Авторы со всего мира приезжают в Америку и вливаются в американскую поэтическую культуру, на самом деле создавая своё новое направление: «американскую поэзию с акцентом». Это не совсем новый и не уникальный феномен, и интересные примеры можно найти и в других современных литературных культурах, на других языках, например, на русском. И дело, естественно не только в том, пишет ли автор на двух языках, на родном и на новом. Хотя для русской литературы более характерна несколько другая ситуация: поэт погружён в питательный раствор другой культуры, но при этом пишет по-русски. Приведу несколько примеров. Многим хорошо известно имя замечательного русского поэта, живущего в Фергане, Шамшада Абдуллаева, ведущего автора «ферганской школы». От Ферганы до Москвы или Питера очень далеко, вокруг шумят арыки, стоит ахматовская среднеазиатская ночь и висит ею же описанный месяц. Тем не менее, на каком-то другом, своем, русском языке ферганский “европеец” Абдуллаев замечательно передаёт дыхание той местности, иссохшую, растрескавшуюся почву, и свою особую тоску по мировой культуре. Активно работают в русской поэзии ташкентцы Санджар Янышев и Сухбат Афлатуни, бакинка Алина Талыбова, и другие.
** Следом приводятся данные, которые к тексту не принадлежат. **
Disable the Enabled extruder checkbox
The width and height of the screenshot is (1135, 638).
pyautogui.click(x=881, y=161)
Удивительный молодой поэт с Западной Украины Васыль Махно живёт в Нью-Йорке и создает удивительную философскую украинскую поэзию, помещённую на параллель Нью-Йорка, или вообще на какую-то несуществующую параллель. Стихи написаны по-украински и «переложены» на русский автором, что создаёт странный эффект языка, отражённого сразу от нескольких поверхностей (см. публикацию Васыля Махно в журнале «Арион»).
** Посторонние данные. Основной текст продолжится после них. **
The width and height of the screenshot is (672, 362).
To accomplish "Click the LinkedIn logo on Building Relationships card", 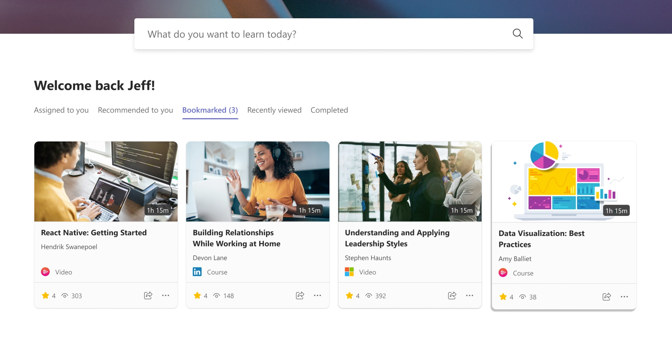I will coord(197,271).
Конечно, важно посидеть в кафе плечом к плечу с коллегами и друзьями, выпить вместе кружку пива или, лучше, две. Расслабиться, понизить голос, поделиться тем, что на душе, как в старое доброе время. К сожалению, по разным причинам делать это становится все труднее: “жизнь разбросала” и т.д. Интернет несколько меняет ситуацию: в последние годы появился совершенно новый культурный феномен – электронная община и электронные друзья-единомышленники. Например, русский литератуный круг в Германии, уральская группа в русской поэзии, русские в Праге, русский Иерусалим и, конечно, Нью-Йорк. Это, как бы, интернетные литературные кафе с поэтическими чтениями по вечерам или на восходе, в зависимости от часового пояса и качества работы сервера. Благополучие таких художественных общин в межкультурном пространстве связано с насыщением этого пространства страстью и грустью. Страсть и грусть – вот энергетическое топливо поэзии. Так создается культурный шум, мандельштамовский “шум времени”. Шум от слияния многих разных голосов. В нашей странной сфере деятельности, в поэзии, обычно бывает достаточно всего нескольких оригинальных голосов. Собственно, об этом можно только мечтать.
Американский поэт-классик Ральф Уальдо Эмерсон, в своём эссе «Поэт» называет языки “могилами муз”, или археологическими черепками поэзии. Прогулки по кладбищу разных культур и эпох всегда удивительны и полны неожиданных тихих находок. Кладбища обычно расположены вблизи городов, населённых или оставленных. В этих городах мы, художники, транзитные пассажиры в ожидании неизвестно чего. В этом большом межкультурном, “ничейном” пространстве каждый сам по себе. И это хорошо, поскольку, когда остаёшься один, начинаешь разговаривать сам с собой о том, что приходит на ум. Например, бормотать стихи.